Published 18 Apr 2020 in cs.SI and cs.CY | (2004.08567v1)

Abstract: Media organisations are essential communication stakeholders in social media disaster communication during extreme events. They perform gatekeeper and amplification roles which are crucial for collective sense-making processes. In that capacity, media organisations distribute information through social media, use it as a source of information, and share such information across different channels. Yet, little is known about the role of media organisations on social media as supposed sense-givers to effectively support the creation of mutual sense. This study investigates the communication strategies of media organisations in extreme events. A Twitter dataset consisting of 9,414,463 postings was collected during Hurricane Harvey in 2017. Social network and content analysis methods were applied to identify media communication approaches. Three different sense-giving strategies could be identified: retweeting of local in-house outlets; bound amplification of messages of individual to the organisation associated journalists; and open message amplification.

Citations (12)

Summary

  • The paper identifies three core sense-giving strategies: retweeting local outlets, bound amplification, and open message amplification.
  • The paper uses social network and content analysis on a dataset of over 9 million tweets to evaluate media behaviors during the crisis.
  • The paper demonstrates that media sense-giving enhances collective sense-making and bridges communication among diverse stakeholders in disasters.

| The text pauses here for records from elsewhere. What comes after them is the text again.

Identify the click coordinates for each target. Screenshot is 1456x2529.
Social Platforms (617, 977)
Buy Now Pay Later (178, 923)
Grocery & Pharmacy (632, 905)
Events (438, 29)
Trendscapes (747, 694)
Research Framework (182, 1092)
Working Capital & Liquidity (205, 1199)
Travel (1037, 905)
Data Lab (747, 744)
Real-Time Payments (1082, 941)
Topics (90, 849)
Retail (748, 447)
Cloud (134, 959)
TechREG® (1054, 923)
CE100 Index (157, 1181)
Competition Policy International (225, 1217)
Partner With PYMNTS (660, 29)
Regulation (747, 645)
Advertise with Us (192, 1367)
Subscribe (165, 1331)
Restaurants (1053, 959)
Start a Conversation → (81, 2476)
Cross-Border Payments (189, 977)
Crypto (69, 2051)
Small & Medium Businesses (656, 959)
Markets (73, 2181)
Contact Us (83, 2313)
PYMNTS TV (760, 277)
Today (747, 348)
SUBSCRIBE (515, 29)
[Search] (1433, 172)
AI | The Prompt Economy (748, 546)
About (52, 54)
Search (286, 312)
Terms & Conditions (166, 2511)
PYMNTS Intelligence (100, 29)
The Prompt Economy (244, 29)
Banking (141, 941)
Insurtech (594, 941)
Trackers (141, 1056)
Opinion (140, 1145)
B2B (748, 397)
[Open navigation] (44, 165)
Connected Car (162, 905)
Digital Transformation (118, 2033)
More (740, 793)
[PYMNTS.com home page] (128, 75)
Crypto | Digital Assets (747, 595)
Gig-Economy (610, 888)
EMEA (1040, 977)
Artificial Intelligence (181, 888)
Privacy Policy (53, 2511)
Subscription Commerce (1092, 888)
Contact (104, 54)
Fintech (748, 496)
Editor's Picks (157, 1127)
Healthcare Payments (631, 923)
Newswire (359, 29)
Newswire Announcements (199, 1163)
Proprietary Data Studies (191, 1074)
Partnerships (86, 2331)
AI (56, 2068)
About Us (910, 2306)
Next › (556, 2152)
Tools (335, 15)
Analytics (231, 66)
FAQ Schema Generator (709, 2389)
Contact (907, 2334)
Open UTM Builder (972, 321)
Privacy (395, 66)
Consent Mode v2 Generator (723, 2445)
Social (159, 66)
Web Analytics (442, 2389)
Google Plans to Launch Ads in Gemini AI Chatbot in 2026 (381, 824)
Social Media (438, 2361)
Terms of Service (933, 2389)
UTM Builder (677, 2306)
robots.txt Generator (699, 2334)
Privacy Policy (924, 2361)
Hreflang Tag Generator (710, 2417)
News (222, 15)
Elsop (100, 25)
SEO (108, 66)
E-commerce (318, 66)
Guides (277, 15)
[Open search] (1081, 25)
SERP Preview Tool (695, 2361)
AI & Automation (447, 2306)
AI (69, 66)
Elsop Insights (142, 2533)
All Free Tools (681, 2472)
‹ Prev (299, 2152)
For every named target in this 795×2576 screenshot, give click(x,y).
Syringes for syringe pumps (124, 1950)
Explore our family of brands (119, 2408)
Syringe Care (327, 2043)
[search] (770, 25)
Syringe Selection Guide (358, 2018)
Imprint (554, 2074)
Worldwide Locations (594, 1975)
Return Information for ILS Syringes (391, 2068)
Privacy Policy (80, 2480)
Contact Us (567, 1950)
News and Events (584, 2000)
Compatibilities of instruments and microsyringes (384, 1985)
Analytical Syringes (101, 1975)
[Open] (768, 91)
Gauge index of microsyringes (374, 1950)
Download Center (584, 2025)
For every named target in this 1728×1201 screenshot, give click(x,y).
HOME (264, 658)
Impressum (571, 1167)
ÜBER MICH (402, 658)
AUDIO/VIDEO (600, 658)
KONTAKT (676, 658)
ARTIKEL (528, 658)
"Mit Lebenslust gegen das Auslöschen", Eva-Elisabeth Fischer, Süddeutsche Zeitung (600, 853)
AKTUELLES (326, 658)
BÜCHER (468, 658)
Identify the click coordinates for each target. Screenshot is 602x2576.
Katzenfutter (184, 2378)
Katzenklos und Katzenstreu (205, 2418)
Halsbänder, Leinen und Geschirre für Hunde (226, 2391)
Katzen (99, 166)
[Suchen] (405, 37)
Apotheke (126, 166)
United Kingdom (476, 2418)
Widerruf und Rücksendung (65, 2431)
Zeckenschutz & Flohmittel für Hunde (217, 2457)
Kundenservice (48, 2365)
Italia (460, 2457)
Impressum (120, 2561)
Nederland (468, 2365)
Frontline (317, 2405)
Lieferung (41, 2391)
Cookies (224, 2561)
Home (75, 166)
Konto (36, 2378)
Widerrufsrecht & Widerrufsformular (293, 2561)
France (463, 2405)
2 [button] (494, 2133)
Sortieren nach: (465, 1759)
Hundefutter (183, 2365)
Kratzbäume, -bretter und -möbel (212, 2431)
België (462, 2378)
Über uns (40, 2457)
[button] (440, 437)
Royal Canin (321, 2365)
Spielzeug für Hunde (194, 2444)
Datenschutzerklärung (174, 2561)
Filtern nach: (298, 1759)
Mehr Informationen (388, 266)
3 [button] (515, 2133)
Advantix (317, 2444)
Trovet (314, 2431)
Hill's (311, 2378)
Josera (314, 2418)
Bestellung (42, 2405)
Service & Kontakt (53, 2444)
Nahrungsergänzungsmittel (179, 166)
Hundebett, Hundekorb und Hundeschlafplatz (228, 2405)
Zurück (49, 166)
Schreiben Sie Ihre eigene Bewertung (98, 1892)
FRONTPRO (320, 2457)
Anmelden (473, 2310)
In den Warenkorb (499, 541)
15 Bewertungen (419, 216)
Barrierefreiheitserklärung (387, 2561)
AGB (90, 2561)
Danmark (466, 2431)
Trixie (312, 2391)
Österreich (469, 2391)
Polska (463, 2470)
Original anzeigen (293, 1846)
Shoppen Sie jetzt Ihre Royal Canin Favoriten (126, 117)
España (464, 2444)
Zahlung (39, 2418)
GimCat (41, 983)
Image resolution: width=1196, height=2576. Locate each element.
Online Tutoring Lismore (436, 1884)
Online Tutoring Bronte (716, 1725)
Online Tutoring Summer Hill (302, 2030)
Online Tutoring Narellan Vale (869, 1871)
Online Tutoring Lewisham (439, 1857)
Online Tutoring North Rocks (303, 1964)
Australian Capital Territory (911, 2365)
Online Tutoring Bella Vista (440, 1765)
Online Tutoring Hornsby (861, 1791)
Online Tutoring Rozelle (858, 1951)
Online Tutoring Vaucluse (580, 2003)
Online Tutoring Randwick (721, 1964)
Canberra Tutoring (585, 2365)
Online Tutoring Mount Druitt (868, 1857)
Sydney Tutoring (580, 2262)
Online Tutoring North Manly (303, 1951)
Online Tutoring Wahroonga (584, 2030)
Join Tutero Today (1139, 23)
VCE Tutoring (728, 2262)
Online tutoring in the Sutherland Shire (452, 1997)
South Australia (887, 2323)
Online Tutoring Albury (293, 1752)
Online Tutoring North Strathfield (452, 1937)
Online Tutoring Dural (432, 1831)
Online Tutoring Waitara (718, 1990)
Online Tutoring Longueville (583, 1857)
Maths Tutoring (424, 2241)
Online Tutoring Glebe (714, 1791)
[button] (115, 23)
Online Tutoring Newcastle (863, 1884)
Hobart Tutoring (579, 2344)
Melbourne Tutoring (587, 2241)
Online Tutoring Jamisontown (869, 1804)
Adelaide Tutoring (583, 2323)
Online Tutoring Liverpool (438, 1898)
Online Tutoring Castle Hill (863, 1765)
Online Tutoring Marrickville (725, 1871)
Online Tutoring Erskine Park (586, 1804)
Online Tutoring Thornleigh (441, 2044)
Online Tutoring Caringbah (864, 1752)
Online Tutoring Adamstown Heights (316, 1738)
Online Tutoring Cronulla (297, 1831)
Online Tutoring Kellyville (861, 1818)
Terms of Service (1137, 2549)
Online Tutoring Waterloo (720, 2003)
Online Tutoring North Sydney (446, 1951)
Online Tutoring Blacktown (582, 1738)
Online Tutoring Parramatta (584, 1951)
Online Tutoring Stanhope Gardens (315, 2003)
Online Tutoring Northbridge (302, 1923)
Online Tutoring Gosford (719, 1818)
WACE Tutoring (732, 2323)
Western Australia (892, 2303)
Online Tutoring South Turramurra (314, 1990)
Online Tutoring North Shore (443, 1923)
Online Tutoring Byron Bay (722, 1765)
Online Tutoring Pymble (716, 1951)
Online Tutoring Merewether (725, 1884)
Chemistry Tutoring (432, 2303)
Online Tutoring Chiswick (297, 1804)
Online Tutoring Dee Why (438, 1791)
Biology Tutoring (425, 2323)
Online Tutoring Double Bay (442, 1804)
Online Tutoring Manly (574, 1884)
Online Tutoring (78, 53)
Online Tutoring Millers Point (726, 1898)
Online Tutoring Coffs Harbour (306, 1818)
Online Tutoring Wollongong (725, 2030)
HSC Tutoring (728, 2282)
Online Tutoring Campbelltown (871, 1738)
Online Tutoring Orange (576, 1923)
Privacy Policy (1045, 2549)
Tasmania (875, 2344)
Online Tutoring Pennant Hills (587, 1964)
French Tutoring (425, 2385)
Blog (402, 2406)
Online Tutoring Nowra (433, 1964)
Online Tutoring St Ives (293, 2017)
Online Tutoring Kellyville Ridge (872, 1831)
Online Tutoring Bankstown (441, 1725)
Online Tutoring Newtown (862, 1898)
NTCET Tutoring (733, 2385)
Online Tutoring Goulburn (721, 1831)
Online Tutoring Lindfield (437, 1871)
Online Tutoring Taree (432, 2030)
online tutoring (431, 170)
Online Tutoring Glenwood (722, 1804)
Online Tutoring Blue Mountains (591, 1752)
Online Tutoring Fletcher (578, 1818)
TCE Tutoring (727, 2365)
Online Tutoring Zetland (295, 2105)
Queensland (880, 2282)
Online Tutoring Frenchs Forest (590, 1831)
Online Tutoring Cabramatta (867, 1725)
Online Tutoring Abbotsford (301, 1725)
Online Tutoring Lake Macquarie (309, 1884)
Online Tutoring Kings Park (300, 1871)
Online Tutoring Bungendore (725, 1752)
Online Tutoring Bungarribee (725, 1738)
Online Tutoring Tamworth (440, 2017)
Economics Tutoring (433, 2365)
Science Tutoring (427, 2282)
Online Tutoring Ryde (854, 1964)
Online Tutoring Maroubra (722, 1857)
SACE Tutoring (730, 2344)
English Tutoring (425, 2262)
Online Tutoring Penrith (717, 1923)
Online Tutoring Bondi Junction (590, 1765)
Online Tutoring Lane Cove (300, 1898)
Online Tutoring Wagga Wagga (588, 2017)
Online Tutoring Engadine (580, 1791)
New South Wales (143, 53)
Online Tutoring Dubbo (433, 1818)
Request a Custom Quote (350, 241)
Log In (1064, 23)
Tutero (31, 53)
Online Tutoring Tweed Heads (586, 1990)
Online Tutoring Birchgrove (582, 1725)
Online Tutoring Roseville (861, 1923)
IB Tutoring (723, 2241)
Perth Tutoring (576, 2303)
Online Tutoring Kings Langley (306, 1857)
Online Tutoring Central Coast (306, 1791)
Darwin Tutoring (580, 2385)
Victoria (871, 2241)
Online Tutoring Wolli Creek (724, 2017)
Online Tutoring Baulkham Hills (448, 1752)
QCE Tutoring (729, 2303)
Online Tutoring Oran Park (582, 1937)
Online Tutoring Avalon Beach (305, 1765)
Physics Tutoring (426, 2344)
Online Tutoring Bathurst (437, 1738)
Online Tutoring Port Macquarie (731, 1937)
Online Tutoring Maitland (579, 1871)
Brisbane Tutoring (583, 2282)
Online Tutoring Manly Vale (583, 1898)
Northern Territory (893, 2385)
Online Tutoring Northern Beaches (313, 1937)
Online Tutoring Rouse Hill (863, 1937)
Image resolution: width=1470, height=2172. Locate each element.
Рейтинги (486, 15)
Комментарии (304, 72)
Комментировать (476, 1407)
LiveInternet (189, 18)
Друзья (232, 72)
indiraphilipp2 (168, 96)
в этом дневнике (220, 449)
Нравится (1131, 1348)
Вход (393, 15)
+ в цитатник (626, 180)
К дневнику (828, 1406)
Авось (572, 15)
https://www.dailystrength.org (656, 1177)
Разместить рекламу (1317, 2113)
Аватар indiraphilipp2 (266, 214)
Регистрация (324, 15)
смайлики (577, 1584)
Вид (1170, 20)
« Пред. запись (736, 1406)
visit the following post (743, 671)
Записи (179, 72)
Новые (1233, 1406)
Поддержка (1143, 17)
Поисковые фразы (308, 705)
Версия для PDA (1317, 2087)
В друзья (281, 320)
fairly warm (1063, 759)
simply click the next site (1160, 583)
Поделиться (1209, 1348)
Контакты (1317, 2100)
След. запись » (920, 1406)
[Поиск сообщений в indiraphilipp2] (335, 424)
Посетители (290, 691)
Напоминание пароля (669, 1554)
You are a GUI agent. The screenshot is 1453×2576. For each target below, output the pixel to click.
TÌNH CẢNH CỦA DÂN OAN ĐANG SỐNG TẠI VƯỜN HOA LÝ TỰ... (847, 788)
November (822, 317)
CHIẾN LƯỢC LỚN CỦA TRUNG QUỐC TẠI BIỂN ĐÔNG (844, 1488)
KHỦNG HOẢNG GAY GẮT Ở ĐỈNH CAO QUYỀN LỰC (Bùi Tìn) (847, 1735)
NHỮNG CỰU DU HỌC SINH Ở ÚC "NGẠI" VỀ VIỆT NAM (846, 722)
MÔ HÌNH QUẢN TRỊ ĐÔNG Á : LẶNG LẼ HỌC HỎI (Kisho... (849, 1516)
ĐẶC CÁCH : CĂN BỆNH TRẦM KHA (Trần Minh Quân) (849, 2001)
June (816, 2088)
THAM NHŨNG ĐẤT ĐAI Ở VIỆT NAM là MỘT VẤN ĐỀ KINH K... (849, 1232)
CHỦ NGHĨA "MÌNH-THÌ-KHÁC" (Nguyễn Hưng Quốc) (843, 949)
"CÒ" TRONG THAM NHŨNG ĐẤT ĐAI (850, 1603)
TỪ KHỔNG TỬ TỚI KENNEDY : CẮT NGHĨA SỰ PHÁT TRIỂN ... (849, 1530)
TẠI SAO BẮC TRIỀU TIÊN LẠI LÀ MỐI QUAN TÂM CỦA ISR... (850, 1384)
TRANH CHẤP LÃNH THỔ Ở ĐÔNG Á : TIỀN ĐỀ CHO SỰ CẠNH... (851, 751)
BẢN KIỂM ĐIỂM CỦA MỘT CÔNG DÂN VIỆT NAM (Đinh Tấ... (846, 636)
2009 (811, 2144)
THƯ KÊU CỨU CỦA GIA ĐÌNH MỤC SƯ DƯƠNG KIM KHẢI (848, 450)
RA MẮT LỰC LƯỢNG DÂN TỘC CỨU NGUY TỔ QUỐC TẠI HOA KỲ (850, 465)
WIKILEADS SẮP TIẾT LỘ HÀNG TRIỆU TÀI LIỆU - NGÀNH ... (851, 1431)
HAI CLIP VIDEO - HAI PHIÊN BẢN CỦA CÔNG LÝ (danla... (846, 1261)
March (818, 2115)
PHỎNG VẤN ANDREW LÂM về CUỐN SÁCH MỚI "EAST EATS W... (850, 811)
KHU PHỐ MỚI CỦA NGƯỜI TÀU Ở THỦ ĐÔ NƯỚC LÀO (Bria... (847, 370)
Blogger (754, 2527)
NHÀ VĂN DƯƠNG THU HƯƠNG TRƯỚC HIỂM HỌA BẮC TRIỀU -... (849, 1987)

Sense-Giving Strategies of Media Organisations in Social Media Disaster Communication

Introduction

The research paper titled "Sense-Giving Strategies of Media Organisations in Social Media Disaster Communication: Findings from Hurricane Harvey" (2004.08567) presents an empirical study on the communication strategies employed by media organizations on social media during disaster events, specifically Hurricane Harvey in 2017. The study aims to elucidate the role of media organizations in collective sense-making by exploring how these entities distribute and amplify crisis information on platforms like Twitter.

Literature Context

Crisis communication research increasingly acknowledges Twitter as a pivotal medium for real-time information exchange during disasters. Previous studies have primarily focused on Emergency Management Agencies (EMAs) and their roles in crisis information dissemination. However, this paper shifts the focus to media organizations, addressing a notable research gap regarding their function as sense-givers. The concept of sense-giving, derived from organizational theory, is extended to the public domain, providing a framework to understand the influence media organizations wield during crises.

Methodology

The study deploys a comprehensive data analysis approach, leveraging a Twitter dataset comprising 9,414,463 posts collected over a six-day period during Hurricane Harvey. The methodology integrates social network analysis and content analysis to assess both the influence and strategic behaviors of media organizations on Twitter. The dataset is dissected into daily segments to facilitate manageable data handling and align with analytic tool requirements.

Findings

The analysis identifies three primary sense-giving strategies employed by media organizations:

  1. Retweeting Local In-house Outlets: National media outlets leverage the reach of localized branches through retweets, capitalizing on their regional authority to disseminate information effectively.
  2. Bound Amplification: Media organizations amplify messages by retweeting associated journalists, ensuring content quality and trustworthiness. This approach was exemplified by local outlets like the Houston Chronicle, which extensively retweeted its own journalists' reports.
  3. Open Message Amplification: Encouraging contributions from the general public through hashtags or direct mentions, media organizations like ABC13 Houston incorporated eyewitness accounts into their network, broadening informational coverage.

Discussion

The paper discerns that media organizations not only produce a significant volume of unique content but also play a crucial bridging role in connecting various stakeholders within the social media landscape. The findings underscore the critical function of media organizations as authoritative sense-givers, significantly influencing the public's understanding during crises. The strategies identified facilitate enhanced information dissemination, potentially improving crisis response efforts.

Conclusion

This study contributes to the discourse on disaster communication by highlighting the pivotal role of media organizations as sense-givers on social media. It reveals how media strategies can enhance collective sense-making, offering practical insights applicable to both EMAs and media bodies. Future research could explore the challenges faced by media organizations in unpredictable crises and extend the study to other social media platforms, further enriching the understanding of media's role in crisis contexts.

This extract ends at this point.